I'm sorry but I don't understand the diagram. Is one corner pinned? What does the 300 ft-lb represent? What does the force represent?

I believe, however, you have a mistake. You have ft-lb * ft = lb and that is not true.

I'm not sure what sort of dynamometer you're making, but are you aware of prony brakes?

4. Oct 1, 2007

### WhiteHawk

The square is real (mechanical object with no deflection). The one corner labled "bending moment" is on a pivot bearing, the square would rotate around that point. There is 300 ftlbs of torque being applied to the other point. The system would not actually move (with this design I would use a transducer to measure the force).

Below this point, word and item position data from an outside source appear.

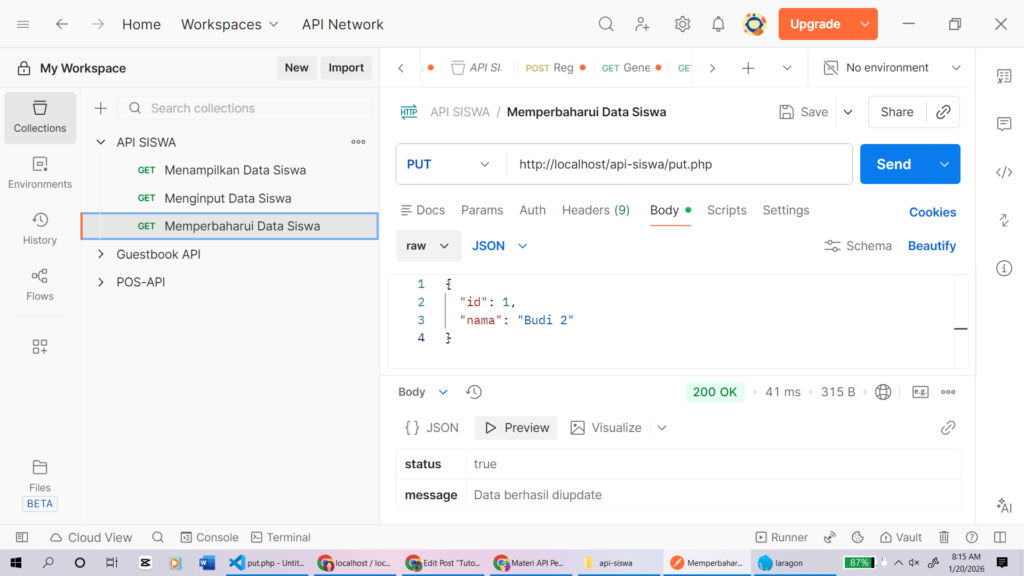Viewport: 1024px width, 576px height.
Task: Open the Environments sidebar section
Action: [40, 172]
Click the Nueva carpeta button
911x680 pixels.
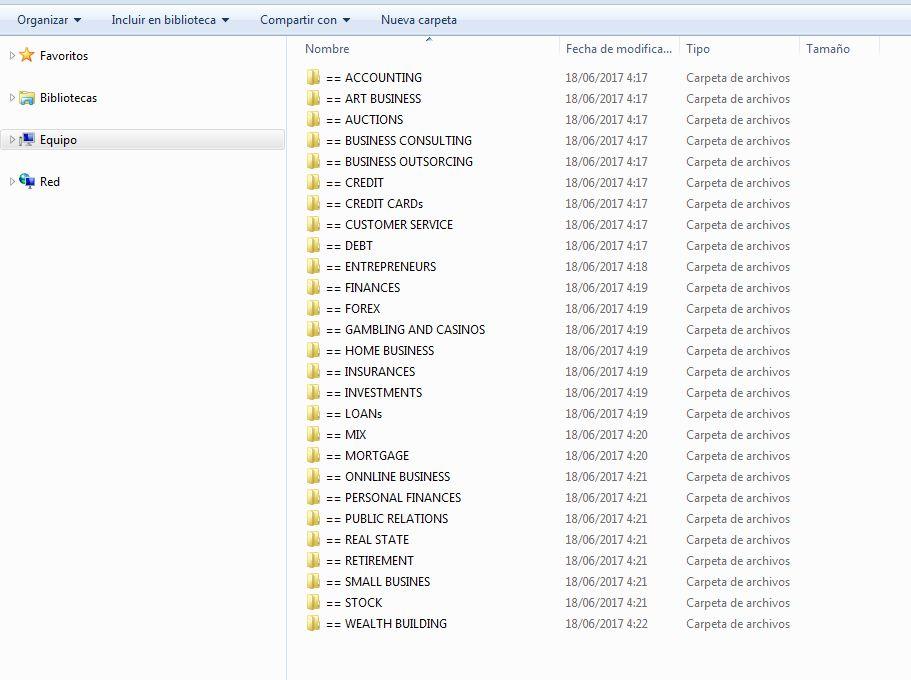(418, 19)
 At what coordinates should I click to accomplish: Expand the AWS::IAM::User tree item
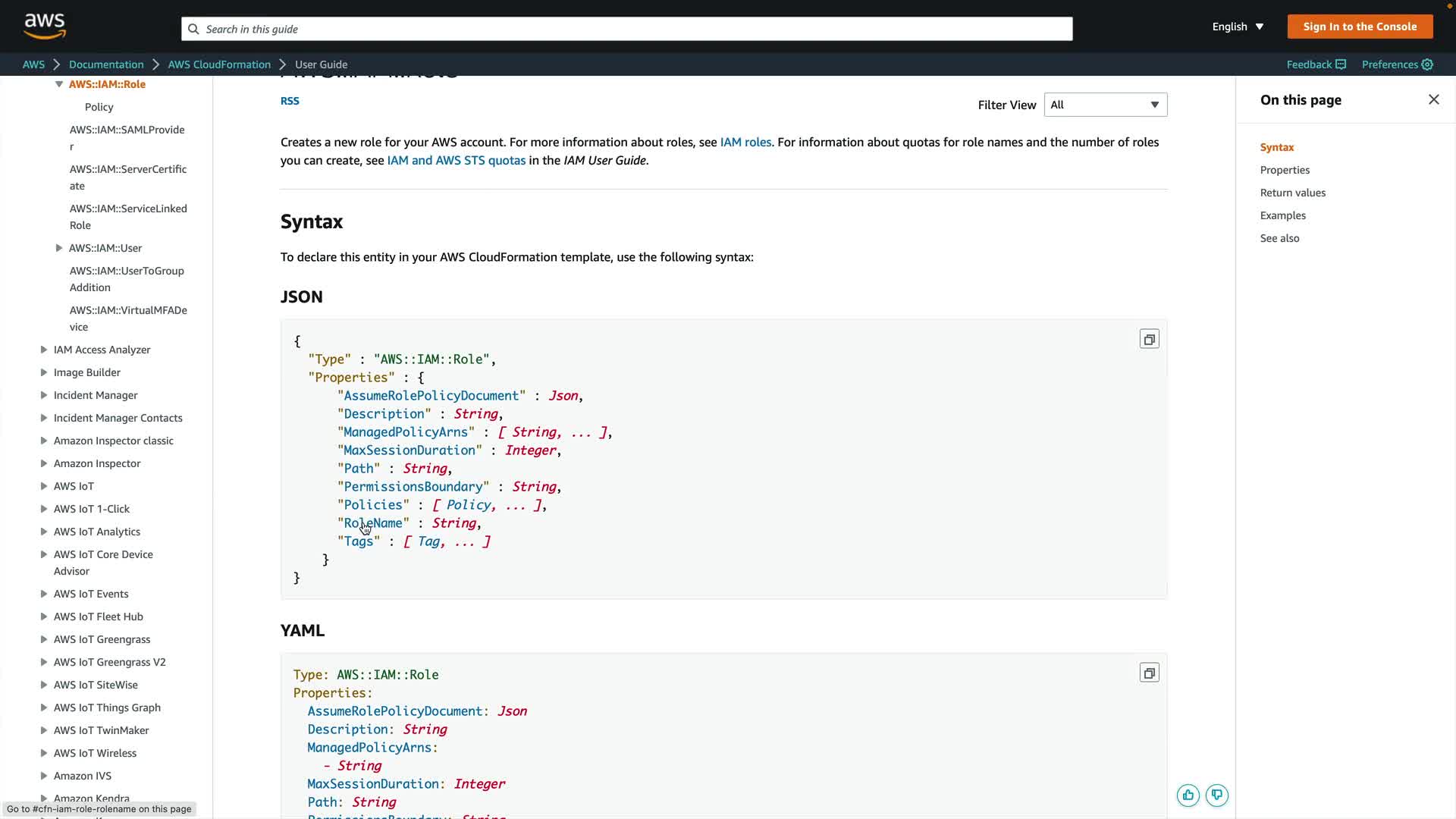(x=59, y=248)
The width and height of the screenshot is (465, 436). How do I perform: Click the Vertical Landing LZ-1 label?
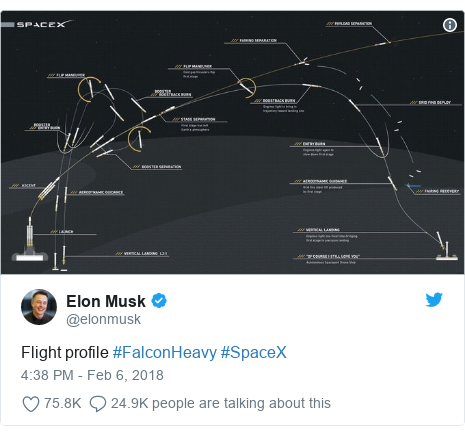click(x=142, y=254)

Basically I would need a way to calculate the torque by measuring how much force (lbs or N) applied where I have the "?", so I can calculate HP with RPM.

As far as prony brakes, I think with the high output of a V8 engine wouldn't be practical for that design. Basically any way of efficiently braking the engine under wide open throttle to hold at specific RPMs would be a dynamometer. The most popular designs are a water pump that you restrict the outlet causing resistance or using a very large generator to create resistance. For my poor mans dyno idea, I would use a rear axle out of a truck, with large disc brakes to create the resistance.

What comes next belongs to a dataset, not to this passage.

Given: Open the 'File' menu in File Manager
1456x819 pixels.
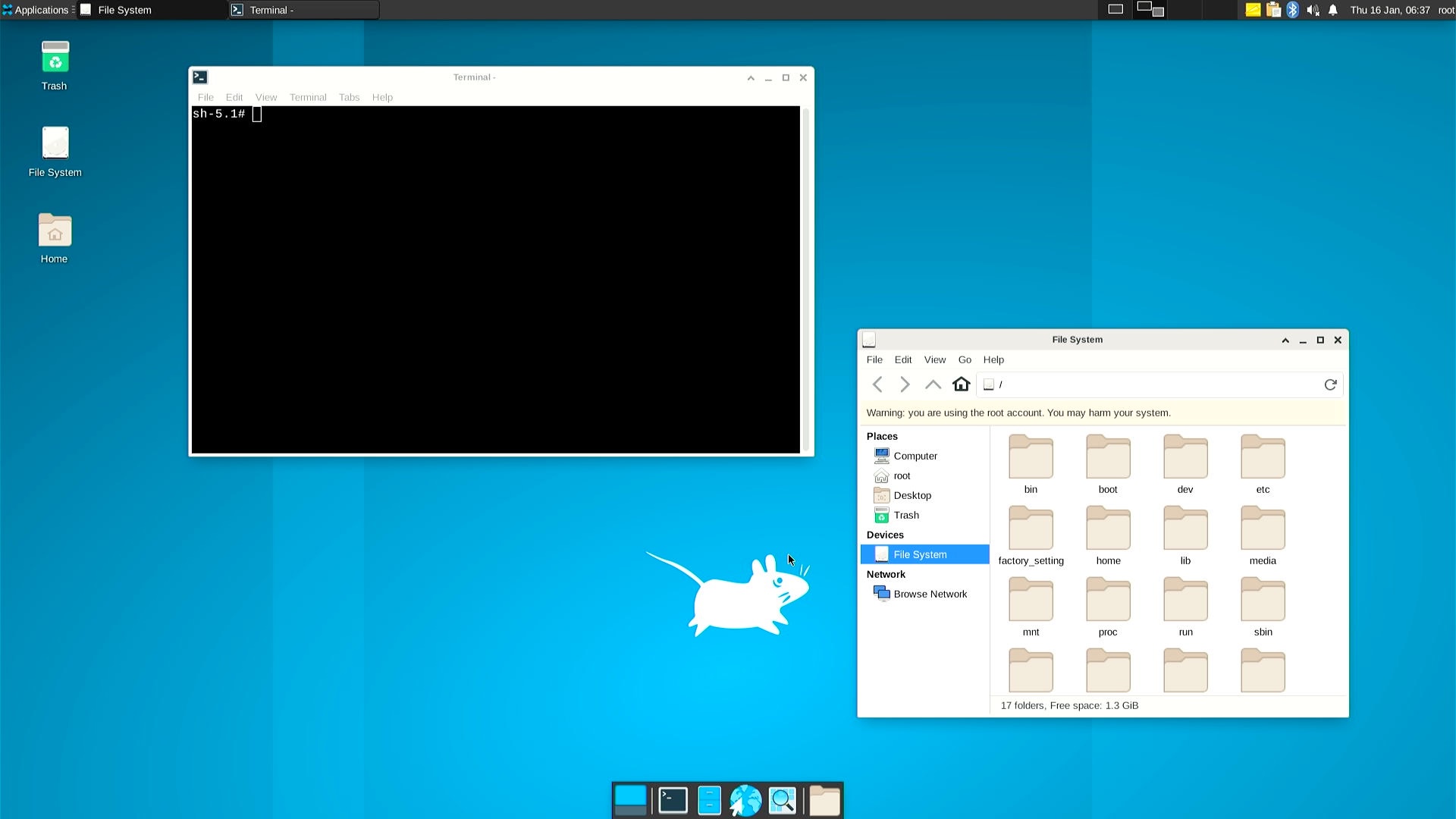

So this theoretical torque I mention above is coming from the input shaft of the rear axle, and the axle would be mounted at that pivot point 6" from the center of the input shaft.

5. Oct 1, 2007

### TVP45

If I understand your diagram correctly (and I may not, so correct me), you have a rigid structure (the square) with a pivot at the lower left corner. There is a 300 ft-lb torque applied ABOUT the upper left corner (This is where I may not understand you. I read the curved arrow to indicate that the centerline of the input shaft is perpendicular to the square and points right at that upper left corner. Is that OK). You want to resist (and measure) the torque at the lower right corner.

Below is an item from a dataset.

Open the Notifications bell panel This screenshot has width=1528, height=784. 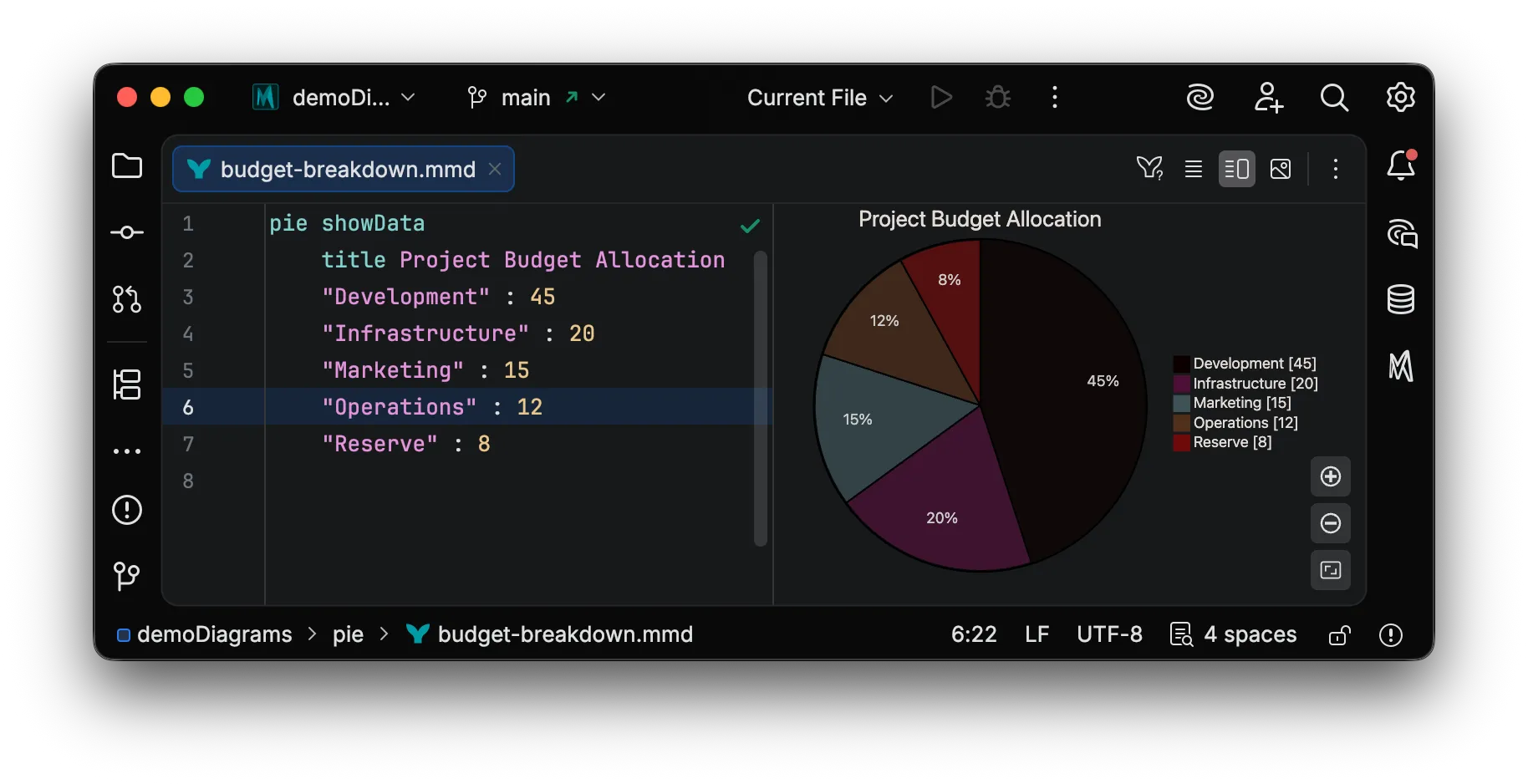click(1400, 166)
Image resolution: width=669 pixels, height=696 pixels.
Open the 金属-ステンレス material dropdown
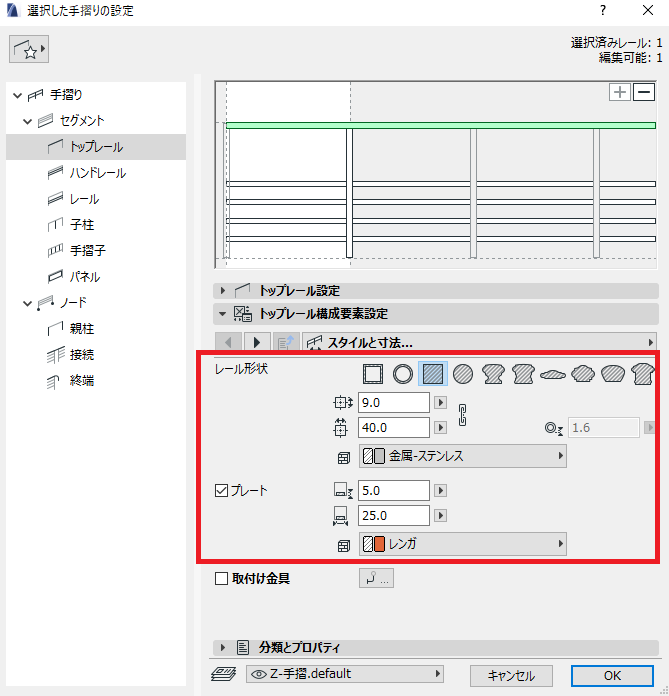pos(462,456)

If that is correct, the structure is probably not free to rotate about the pivot. The pivot will actually oppose the turning torque and there will be little if anything to measure. The exception to this is if the motor and shaft are actually mounted on the square and free to turn with it; in that case, it may destroy itself or not but that seems a difficult way (and dangerous one) to do the measurement.

Can you give more details? Thanks.
Tom

6. Oct 1, 2007

### WhiteHawk

I drew another diagram, with how I could maybe represent the scenario a little better.

Blue circle is the pivot.

Green circle is input torque.

Tan box is force measuring device.

The Important item, is the Magical Red lever to signify the torque, is this lever valid? See how I drew it standing vertical, it would seem as though the system would want to pivot now.

New Diagram

7. Oct 1, 2007

### TVP45

I still can't see clearly, but it looks like it doesn't quite work. Is the green circle connected to something which is connected to the earth? Or very heavy?

8. Oct 1, 2007

### WhiteHawk

The green circle is floating and can "move" with the system. A driveshaft with universal joints would be driving the green circle (like a car suspension can flex while the driveshaft is still able to turn).